The Carson farm went without saying, and the others who were coming in; if you joined the clan, you pooled everything but your most personal belongings and you pitched in as the clan decided. Life alone post-Change was nasty and brutish and for most, short; particularly for a single household isolated in a violence-ridden countryside where once again a mile was a long way to call for help.

Chuck shrugged and raised his hands in a what-can-you-do gesture he'd picked up from Judy. The Smith farm and the others were good alluvial terrace land as well, much of it planted before the Change and needing only tending and harvest this year.

She went on, musing aloud: "On the one hand, I hate to profit from the misfortunes of neighbors; on the other, the Smiths were a bunch of paranoid bigots, and the Carsons and the others will be a real asset; on the third hand, that land is going to be a gift of the Goddess: if we can hang on to it, and work it properly."

"Hell, the Smiths even had beehives," Dennis said, smacking his lips. "Which means we now have beehives. Mead: And the Georges planted a vineyard three years back."

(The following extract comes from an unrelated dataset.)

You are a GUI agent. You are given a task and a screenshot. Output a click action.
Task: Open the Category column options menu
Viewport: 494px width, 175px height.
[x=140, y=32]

"We can work all those farms from here, with bicycles, or sending people out in a wagon," Chuck said, giving him a quelling glance. "Thank the Lord and Lady you can't run off with a field of wheat!"

"But," Juniper said.

"But," Chuck answered. "Guarding that land's going to be the hard part. If we pull everyone back here every night. and you thought we were shorthanded before? Get ready for everyone to make like an electron-we'll all have to be in two places at once from now to Samhain! Not to mention housing; Dennie's crew are running up bunk beds for here and the Fairfax place."

Juniper made a mental tally: "With the Carsons and the others that gives us: what, sixty adults sworn to the clan, now? Blessed be, but we've been growing!"

"Fifty-nine, counting Cynthia Carson but not her brother Ray-he's seventeen come Lughnassadh. Forty-two children, half of them old enough to do useful chores or mind the toddlers. We've got more people, but a lot more land to work. It wouldn't be so bad, if we didn't have to spend so much time on guarding and sentry-go and battle training, but we do."